> Required action
Drop all images. Then write out each line below exactly as given.

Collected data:

■ ■ ■ ■ ■ ■ ■

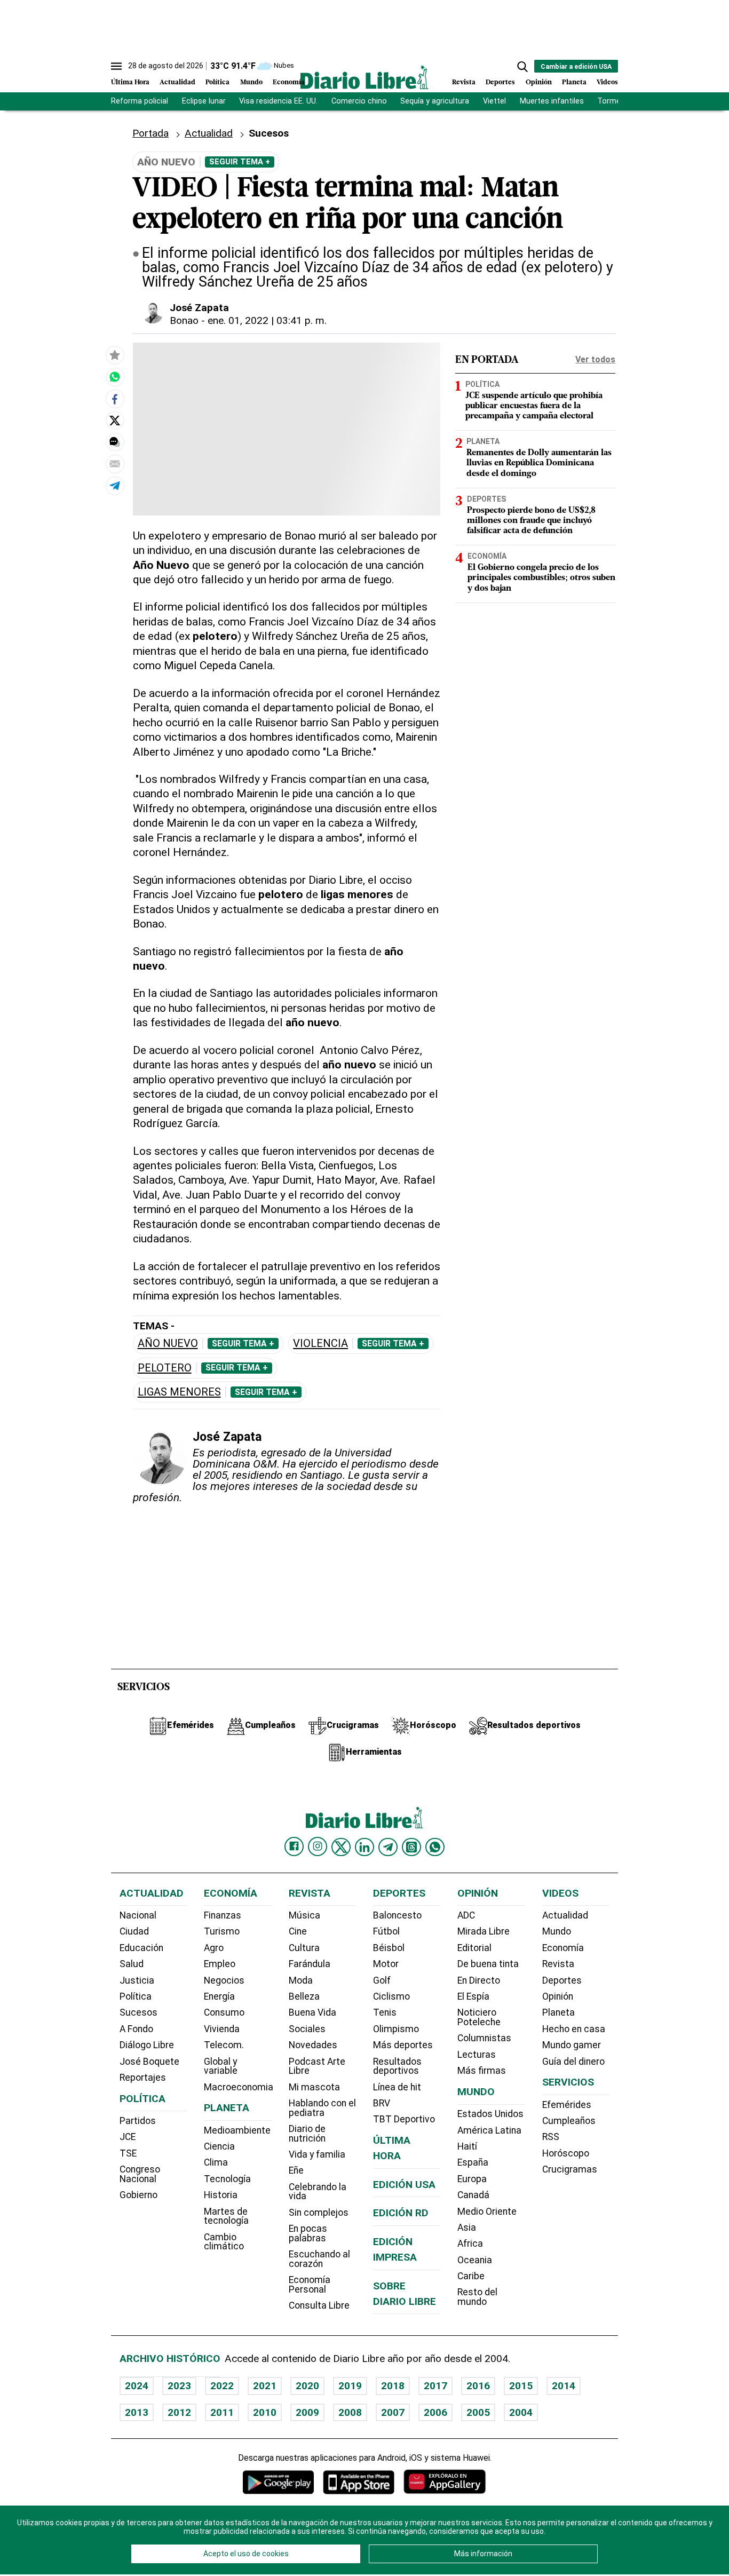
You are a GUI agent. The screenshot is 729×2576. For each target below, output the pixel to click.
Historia (220, 2195)
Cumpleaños (569, 2120)
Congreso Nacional (140, 2174)
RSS (550, 2136)
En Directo (478, 1980)
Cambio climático (224, 2242)
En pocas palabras (308, 2233)
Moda (301, 1980)
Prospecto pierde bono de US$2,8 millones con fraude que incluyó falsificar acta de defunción (531, 520)
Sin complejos (318, 2212)
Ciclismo (391, 1996)
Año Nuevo (168, 1343)
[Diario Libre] (364, 77)
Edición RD (401, 2213)
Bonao (184, 320)
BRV (381, 2103)
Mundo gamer (571, 2045)
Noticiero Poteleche (479, 2017)
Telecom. (224, 2045)
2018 (393, 2386)
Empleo (219, 1964)
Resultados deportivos (397, 2066)
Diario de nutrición (307, 2133)
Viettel (494, 101)
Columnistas (484, 2038)
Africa (470, 2243)
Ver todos (595, 359)
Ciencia (219, 2146)
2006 (435, 2412)
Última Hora (130, 82)
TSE (128, 2153)
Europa (472, 2179)
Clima (216, 2162)
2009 (307, 2412)
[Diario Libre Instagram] (317, 1846)
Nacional (138, 1915)
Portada (150, 133)
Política (217, 82)
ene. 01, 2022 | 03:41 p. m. (267, 320)
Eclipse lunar (204, 101)
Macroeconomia (238, 2087)
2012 (179, 2412)
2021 (264, 2386)
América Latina (489, 2130)
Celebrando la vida (317, 2192)
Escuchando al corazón (319, 2259)
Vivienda (222, 2029)
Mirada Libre (483, 1931)
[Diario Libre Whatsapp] (435, 1847)
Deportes (500, 82)
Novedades (313, 2045)
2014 (563, 2386)
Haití (467, 2146)
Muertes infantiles (552, 101)
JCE (128, 2136)
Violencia (320, 1343)
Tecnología (227, 2179)
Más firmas (481, 2070)
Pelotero (165, 1368)
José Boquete (149, 2061)
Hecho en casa (573, 2029)
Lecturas (476, 2054)
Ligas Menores (179, 1392)
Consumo (224, 2012)
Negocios (224, 1980)
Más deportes (403, 2045)
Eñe (296, 2170)
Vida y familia (317, 2154)
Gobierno (138, 2195)
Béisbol (389, 1948)
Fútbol (386, 1931)
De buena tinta (488, 1964)
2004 (521, 2412)
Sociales (307, 2029)
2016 (478, 2386)
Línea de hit (397, 2087)
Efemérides (566, 2104)
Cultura (304, 1948)
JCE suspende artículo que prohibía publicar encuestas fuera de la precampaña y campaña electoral (534, 405)
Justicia (137, 1980)
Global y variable (220, 2066)
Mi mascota (314, 2087)
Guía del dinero (573, 2061)
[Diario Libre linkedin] (364, 1847)
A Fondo (136, 2029)
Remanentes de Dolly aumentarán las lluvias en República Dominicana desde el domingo (539, 463)
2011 (222, 2412)
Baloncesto (397, 1915)
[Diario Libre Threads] (411, 1847)
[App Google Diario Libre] (279, 2481)
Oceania (474, 2260)
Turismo (222, 1931)
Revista (464, 82)
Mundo (251, 82)
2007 (393, 2412)
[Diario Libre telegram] (388, 1847)
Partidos (138, 2120)
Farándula (309, 1964)
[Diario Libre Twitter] (341, 1847)
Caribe (471, 2276)
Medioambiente (237, 2130)
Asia (466, 2227)
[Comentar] (114, 442)
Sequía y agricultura (434, 101)
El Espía (473, 1996)
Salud (132, 1964)
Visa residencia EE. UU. (278, 101)
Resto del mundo (477, 2297)
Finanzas (222, 1915)
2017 (435, 2386)
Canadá (473, 2195)
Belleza (304, 1996)
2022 (222, 2386)
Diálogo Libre (147, 2045)
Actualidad (177, 82)
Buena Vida (312, 2012)
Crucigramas (569, 2169)
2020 (307, 2386)
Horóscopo (565, 2153)
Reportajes (143, 2077)
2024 (136, 2386)
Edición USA (404, 2184)
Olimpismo (396, 2029)
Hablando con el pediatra (322, 2108)
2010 (264, 2412)
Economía (289, 82)
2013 (136, 2412)
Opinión (539, 82)
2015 (521, 2386)
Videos (607, 82)
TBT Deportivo (404, 2119)
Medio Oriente (487, 2211)
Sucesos (269, 133)
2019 (350, 2386)
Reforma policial (139, 101)
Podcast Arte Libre (317, 2066)
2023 (179, 2386)
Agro (214, 1948)
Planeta (574, 82)
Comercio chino (359, 101)
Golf (382, 1980)
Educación (141, 1948)
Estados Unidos (490, 2114)
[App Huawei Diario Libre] (444, 2481)
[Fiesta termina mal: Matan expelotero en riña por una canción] (114, 377)
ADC (466, 1915)
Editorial (474, 1948)
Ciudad (134, 1931)
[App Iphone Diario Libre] (359, 2481)
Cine (298, 1931)
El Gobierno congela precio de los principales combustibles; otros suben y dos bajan (541, 577)
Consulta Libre (319, 2305)
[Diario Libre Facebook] (294, 1846)
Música (304, 1915)
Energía (219, 1996)
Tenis (385, 2012)
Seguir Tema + (239, 162)
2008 (350, 2412)
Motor (386, 1964)
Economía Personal (309, 2284)
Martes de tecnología (226, 2216)
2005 (478, 2412)
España (472, 2162)
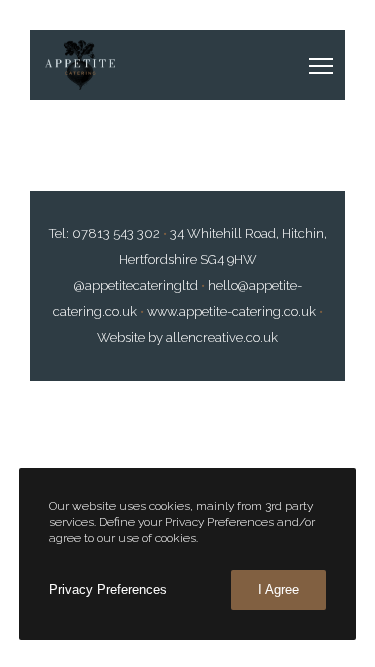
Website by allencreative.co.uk (187, 337)
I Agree (278, 589)
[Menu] (305, 65)
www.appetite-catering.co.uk (233, 311)
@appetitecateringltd (136, 285)
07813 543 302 (116, 233)
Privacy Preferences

■ ■ ■ ■ ■ ■ ■

> Solution to the exercise
You are a GUI agent. The screenshot is 729×2576. For each target below, output the pixel to click.
Historia (220, 2195)
Cumpleaños (569, 2120)
Congreso Nacional (140, 2174)
RSS (550, 2136)
En Directo (478, 1980)
Cambio climático (224, 2242)
En pocas palabras (308, 2233)
Moda (301, 1980)
Prospecto pierde bono de US$2,8 millones con fraude que incluyó falsificar acta de defunción (531, 520)
Sin complejos (318, 2212)
Ciclismo (391, 1996)
Año Nuevo (168, 1343)
[Diario Libre] (364, 77)
Edición RD (401, 2213)
Bonao (184, 320)
BRV (381, 2103)
Mundo gamer (571, 2045)
Noticiero Poteleche (479, 2017)
Telecom. (224, 2045)
2018 (393, 2386)
Empleo (219, 1964)
Resultados deportivos (397, 2066)
Diario de nutrición (307, 2133)
Viettel (494, 101)
Columnistas (484, 2038)
Africa (470, 2243)
Ver todos (595, 359)
Ciencia (219, 2146)
2006 (435, 2412)
Última Hora (130, 82)
TSE (128, 2153)
Europa (472, 2179)
Clima (216, 2162)
2009 (307, 2412)
[Diario Libre Instagram] (317, 1846)
Nacional (138, 1915)
Portada (150, 133)
Política (217, 82)
ene. 01, 2022 | 03:41 p. m. (267, 320)
Eclipse lunar (204, 101)
Macroeconomia (238, 2087)
2012 (179, 2412)
2021 (264, 2386)
América Latina (489, 2130)
Celebrando la vida (317, 2192)
Escuchando al corazón (319, 2259)
Vivienda (222, 2029)
Mirada Libre (483, 1931)
[Diario Libre Whatsapp] (435, 1847)
Deportes (500, 82)
Novedades (313, 2045)
2014 (563, 2386)
Haití (467, 2146)
Muertes infantiles (552, 101)
JCE (128, 2136)
Violencia (320, 1343)
Tecnología (227, 2179)
Más firmas (481, 2070)
Pelotero (165, 1368)
José Boquete (149, 2061)
Hecho en casa (573, 2029)
Lecturas (476, 2054)
Ligas Menores (179, 1392)
Consumo (224, 2012)
Negocios (224, 1980)
Más deportes (403, 2045)
Eñe (296, 2170)
Vida y familia (317, 2154)
Gobierno (138, 2195)
Béisbol (389, 1948)
Fútbol (386, 1931)
De buena tinta (488, 1964)
2004 (521, 2412)
Sociales (307, 2029)
2016 (478, 2386)
Línea de hit (397, 2087)
Efemérides (566, 2104)
Cultura (304, 1948)
JCE suspende artículo que prohibía publicar encuestas fuera de la precampaña y campaña electoral (534, 405)
Justicia (137, 1980)
Global y variable (220, 2066)
Mi mascota (314, 2087)
Guía del dinero (573, 2061)
[Diario Libre linkedin] (364, 1847)
A Fondo (136, 2029)
Remanentes de Dolly aumentarán las lluvias en República Dominicana desde el domingo (539, 463)
2011 (222, 2412)
Baloncesto (397, 1915)
[Diario Libre Threads] (411, 1847)
[App Google Diario Libre] (279, 2481)
Oceania (474, 2260)
Turismo (222, 1931)
Revista (464, 82)
Mundo (251, 82)
2007 (393, 2412)
[Diario Libre telegram] (388, 1847)
Partidos (138, 2120)
Farándula (309, 1964)
[Diario Libre Twitter] (341, 1847)
Caribe (471, 2276)
Medioambiente (237, 2130)
Asia (466, 2227)
[Comentar] (114, 442)
Sequía y agricultura (434, 101)
El Espía (473, 1996)
Salud (132, 1964)
Visa residencia EE. UU. (278, 101)
Resto del mundo (477, 2297)
Finanzas (222, 1915)
2017 (435, 2386)
Canadá (473, 2195)
Belleza (304, 1996)
2022 (222, 2386)
Diálogo Libre (147, 2045)
Actualidad (177, 82)
Buena Vida (312, 2012)
Crucigramas (569, 2169)
2020 (307, 2386)
Horóscopo (565, 2153)
Reportajes (143, 2077)
2024 (136, 2386)
Edición USA (404, 2184)
Olimpismo (396, 2029)
Hablando con el pediatra (322, 2108)
2010 (264, 2412)
Economía (289, 82)
2013 (136, 2412)
Opinión (539, 82)
2015 (521, 2386)
Videos (607, 82)
TBT Deportivo (404, 2119)
Medio Oriente (487, 2211)
Sucesos (269, 133)
2019 (350, 2386)
Reforma policial (139, 101)
Podcast Arte Libre (317, 2066)
2023 (179, 2386)
Agro (214, 1948)
Planeta (574, 82)
Comercio chino (359, 101)
Golf (382, 1980)
Educación (141, 1948)
Estados Unidos (490, 2114)
[App Huawei Diario Libre] (444, 2481)
[Fiesta termina mal: Matan expelotero en riña por una canción] (114, 377)
ADC (466, 1915)
Editorial (474, 1948)
Ciudad (134, 1931)
[App Iphone Diario Libre] (359, 2481)
Cine (298, 1931)
El Gobierno congela precio de los principales combustibles; otros suben y dos bajan (541, 577)
Consulta Libre (319, 2305)
[Diario Libre Facebook] (294, 1846)
Música (304, 1915)
Energía (219, 1996)
Tenis (385, 2012)
Seguir Tema + (239, 162)
2008 (350, 2412)
Motor (386, 1964)
Economía Personal (309, 2284)
Martes de tecnología (226, 2216)
2005 (478, 2412)
España (472, 2162)
Website by allencreative.co.uk (187, 337)
I Agree (278, 589)
[Menu] (305, 65)
www.appetite-catering.co.uk (233, 311)
@appetitecateringltd (136, 285)
07813 543 302 (116, 233)
Privacy Preferences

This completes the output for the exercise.